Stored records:

● ● ●

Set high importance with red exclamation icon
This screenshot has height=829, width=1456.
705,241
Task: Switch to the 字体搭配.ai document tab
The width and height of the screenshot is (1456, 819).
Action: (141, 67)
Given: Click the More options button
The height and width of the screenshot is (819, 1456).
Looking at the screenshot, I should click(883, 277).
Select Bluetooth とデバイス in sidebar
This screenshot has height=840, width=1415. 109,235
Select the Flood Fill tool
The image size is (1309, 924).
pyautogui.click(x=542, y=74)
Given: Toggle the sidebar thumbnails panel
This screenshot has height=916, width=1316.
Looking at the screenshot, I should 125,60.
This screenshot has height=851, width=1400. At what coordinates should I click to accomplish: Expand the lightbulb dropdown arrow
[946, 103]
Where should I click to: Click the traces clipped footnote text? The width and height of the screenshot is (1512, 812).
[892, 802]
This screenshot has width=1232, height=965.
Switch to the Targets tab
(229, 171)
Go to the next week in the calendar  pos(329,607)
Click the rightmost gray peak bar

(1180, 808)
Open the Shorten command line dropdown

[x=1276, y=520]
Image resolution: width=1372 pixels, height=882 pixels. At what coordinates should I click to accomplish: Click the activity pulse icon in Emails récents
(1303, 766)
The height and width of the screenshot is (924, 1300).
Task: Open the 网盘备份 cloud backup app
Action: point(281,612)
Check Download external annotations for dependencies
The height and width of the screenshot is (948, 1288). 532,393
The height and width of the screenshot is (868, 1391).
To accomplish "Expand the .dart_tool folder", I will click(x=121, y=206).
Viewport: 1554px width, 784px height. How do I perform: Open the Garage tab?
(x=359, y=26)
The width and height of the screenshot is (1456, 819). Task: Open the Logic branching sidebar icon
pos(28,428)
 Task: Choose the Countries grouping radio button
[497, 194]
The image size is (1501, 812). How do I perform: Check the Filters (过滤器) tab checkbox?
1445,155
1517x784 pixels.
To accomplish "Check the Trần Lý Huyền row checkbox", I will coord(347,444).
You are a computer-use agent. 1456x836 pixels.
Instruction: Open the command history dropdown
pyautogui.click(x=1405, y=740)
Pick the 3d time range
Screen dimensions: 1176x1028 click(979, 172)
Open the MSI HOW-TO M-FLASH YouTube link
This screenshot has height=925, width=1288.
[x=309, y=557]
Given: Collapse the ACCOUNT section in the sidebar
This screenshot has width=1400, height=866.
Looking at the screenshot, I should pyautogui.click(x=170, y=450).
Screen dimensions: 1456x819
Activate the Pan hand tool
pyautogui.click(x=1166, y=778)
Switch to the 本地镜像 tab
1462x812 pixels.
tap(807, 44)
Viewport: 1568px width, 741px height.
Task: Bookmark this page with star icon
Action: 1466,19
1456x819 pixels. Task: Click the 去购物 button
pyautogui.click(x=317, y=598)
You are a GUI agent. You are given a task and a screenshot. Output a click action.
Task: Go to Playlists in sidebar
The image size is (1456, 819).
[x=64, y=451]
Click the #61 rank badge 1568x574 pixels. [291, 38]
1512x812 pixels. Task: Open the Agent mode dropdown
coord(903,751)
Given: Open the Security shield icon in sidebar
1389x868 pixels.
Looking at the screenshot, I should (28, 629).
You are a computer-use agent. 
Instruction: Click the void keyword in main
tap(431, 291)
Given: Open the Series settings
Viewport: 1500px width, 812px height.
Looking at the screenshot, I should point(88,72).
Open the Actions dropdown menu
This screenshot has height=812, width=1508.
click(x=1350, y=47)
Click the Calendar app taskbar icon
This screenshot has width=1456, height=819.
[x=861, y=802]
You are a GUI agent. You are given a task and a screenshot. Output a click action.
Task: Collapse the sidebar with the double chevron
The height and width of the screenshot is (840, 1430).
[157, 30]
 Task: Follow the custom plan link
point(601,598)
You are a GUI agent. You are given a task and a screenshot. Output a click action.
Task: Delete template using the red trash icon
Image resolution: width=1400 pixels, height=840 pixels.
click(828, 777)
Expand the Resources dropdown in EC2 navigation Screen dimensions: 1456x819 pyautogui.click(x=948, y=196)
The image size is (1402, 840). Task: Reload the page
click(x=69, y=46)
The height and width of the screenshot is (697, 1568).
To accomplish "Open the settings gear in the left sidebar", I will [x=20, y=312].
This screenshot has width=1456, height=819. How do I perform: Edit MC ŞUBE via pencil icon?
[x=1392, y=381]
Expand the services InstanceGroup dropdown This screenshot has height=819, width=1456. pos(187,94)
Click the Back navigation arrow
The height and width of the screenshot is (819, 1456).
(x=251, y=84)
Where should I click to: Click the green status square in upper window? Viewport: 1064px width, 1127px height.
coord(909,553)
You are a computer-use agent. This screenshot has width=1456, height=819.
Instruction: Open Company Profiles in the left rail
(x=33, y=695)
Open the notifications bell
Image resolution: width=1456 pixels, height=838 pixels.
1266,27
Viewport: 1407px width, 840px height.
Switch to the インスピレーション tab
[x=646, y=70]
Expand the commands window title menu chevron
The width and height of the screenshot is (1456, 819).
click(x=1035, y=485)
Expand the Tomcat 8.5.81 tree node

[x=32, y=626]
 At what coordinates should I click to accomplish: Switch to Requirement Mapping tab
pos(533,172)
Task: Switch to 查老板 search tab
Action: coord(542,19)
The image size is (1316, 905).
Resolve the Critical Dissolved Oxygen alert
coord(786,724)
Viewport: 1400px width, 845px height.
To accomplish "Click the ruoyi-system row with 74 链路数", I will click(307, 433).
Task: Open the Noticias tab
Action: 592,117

● ● ●

### Goal of the exercise
Each record above should be restated word for word.

### Task output
Set high importance with red exclamation icon
This screenshot has height=829, width=1456.
705,241
Task: Switch to the 字体搭配.ai document tab
The width and height of the screenshot is (1456, 819).
Action: (141, 67)
Given: Click the More options button
The height and width of the screenshot is (819, 1456).
Looking at the screenshot, I should click(883, 277).
Select Bluetooth とデバイス in sidebar
This screenshot has height=840, width=1415. 109,235
Select the Flood Fill tool
The image size is (1309, 924).
pyautogui.click(x=542, y=74)
Given: Toggle the sidebar thumbnails panel
This screenshot has height=916, width=1316.
Looking at the screenshot, I should 125,60.
This screenshot has height=851, width=1400. At what coordinates should I click to accomplish: Expand the lightbulb dropdown arrow
[946, 103]
Where should I click to: Click the traces clipped footnote text? The width and height of the screenshot is (1512, 812).
[892, 802]
This screenshot has width=1232, height=965.
Switch to the Targets tab
(229, 171)
Go to the next week in the calendar  pos(329,607)
Click the rightmost gray peak bar

(1180, 808)
Open the Shorten command line dropdown

[x=1276, y=520]
Image resolution: width=1372 pixels, height=882 pixels. At what coordinates should I click to accomplish: Click the activity pulse icon in Emails récents
(1303, 766)
The height and width of the screenshot is (924, 1300).
Task: Open the 网盘备份 cloud backup app
Action: point(281,612)
Check Download external annotations for dependencies
The height and width of the screenshot is (948, 1288). 532,393
The height and width of the screenshot is (868, 1391).
To accomplish "Expand the .dart_tool folder", I will click(x=121, y=206).
Viewport: 1554px width, 784px height. How do I perform: Open the Garage tab?
(x=359, y=26)
The width and height of the screenshot is (1456, 819). Task: Open the Logic branching sidebar icon
pos(28,428)
 Task: Choose the Countries grouping radio button
[497, 194]
The image size is (1501, 812). How do I perform: Check the Filters (过滤器) tab checkbox?
1445,155
1517x784 pixels.
To accomplish "Check the Trần Lý Huyền row checkbox", I will coord(347,444).
You are a computer-use agent. 1456x836 pixels.
Instruction: Open the command history dropdown
pyautogui.click(x=1405, y=740)
Pick the 3d time range
Screen dimensions: 1176x1028 click(979, 172)
Open the MSI HOW-TO M-FLASH YouTube link
This screenshot has height=925, width=1288.
[x=309, y=557]
Given: Collapse the ACCOUNT section in the sidebar
This screenshot has width=1400, height=866.
Looking at the screenshot, I should pyautogui.click(x=170, y=450).
Screen dimensions: 1456x819
Activate the Pan hand tool
pyautogui.click(x=1166, y=778)
Switch to the 本地镜像 tab
1462x812 pixels.
tap(807, 44)
Viewport: 1568px width, 741px height.
Task: Bookmark this page with star icon
Action: 1466,19
1456x819 pixels. Task: Click the 去购物 button
pyautogui.click(x=317, y=598)
You are a GUI agent. You are given a task and a screenshot. Output a click action.
Task: Go to Playlists in sidebar
The image size is (1456, 819).
[x=64, y=451]
Click the #61 rank badge 1568x574 pixels. [291, 38]
1512x812 pixels. Task: Open the Agent mode dropdown
coord(903,751)
Given: Open the Security shield icon in sidebar
1389x868 pixels.
Looking at the screenshot, I should (28, 629).
You are a computer-use agent. 
Instruction: Click the void keyword in main
tap(431, 291)
Given: Open the Series settings
Viewport: 1500px width, 812px height.
Looking at the screenshot, I should point(88,72).
Open the Actions dropdown menu
This screenshot has height=812, width=1508.
click(x=1350, y=47)
Click the Calendar app taskbar icon
This screenshot has width=1456, height=819.
[x=861, y=802]
You are a GUI agent. You are given a task and a screenshot. Output a click action.
Task: Collapse the sidebar with the double chevron
The height and width of the screenshot is (840, 1430).
[157, 30]
 Task: Follow the custom plan link
point(601,598)
You are a GUI agent. You are given a task and a screenshot. Output a click action.
Task: Delete template using the red trash icon
Image resolution: width=1400 pixels, height=840 pixels.
click(828, 777)
Expand the Resources dropdown in EC2 navigation Screen dimensions: 1456x819 pyautogui.click(x=948, y=196)
The image size is (1402, 840). Task: Reload the page
click(x=69, y=46)
The height and width of the screenshot is (697, 1568).
To accomplish "Open the settings gear in the left sidebar", I will [x=20, y=312].
This screenshot has width=1456, height=819. How do I perform: Edit MC ŞUBE via pencil icon?
[x=1392, y=381]
Expand the services InstanceGroup dropdown This screenshot has height=819, width=1456. pos(187,94)
Click the Back navigation arrow
The height and width of the screenshot is (819, 1456).
(x=251, y=84)
Where should I click to: Click the green status square in upper window? Viewport: 1064px width, 1127px height.
coord(909,553)
You are a computer-use agent. This screenshot has width=1456, height=819.
Instruction: Open Company Profiles in the left rail
(x=33, y=695)
Open the notifications bell
Image resolution: width=1456 pixels, height=838 pixels.
1266,27
Viewport: 1407px width, 840px height.
Switch to the インスピレーション tab
[x=646, y=70]
Expand the commands window title menu chevron
The width and height of the screenshot is (1456, 819).
click(x=1035, y=485)
Expand the Tomcat 8.5.81 tree node

[x=32, y=626]
 At what coordinates should I click to accomplish: Switch to Requirement Mapping tab
pos(533,172)
Task: Switch to 查老板 search tab
Action: coord(542,19)
The image size is (1316, 905).
Resolve the Critical Dissolved Oxygen alert
coord(786,724)
Viewport: 1400px width, 845px height.
To accomplish "Click the ruoyi-system row with 74 链路数", I will click(307, 433).
Task: Open the Noticias tab
Action: 592,117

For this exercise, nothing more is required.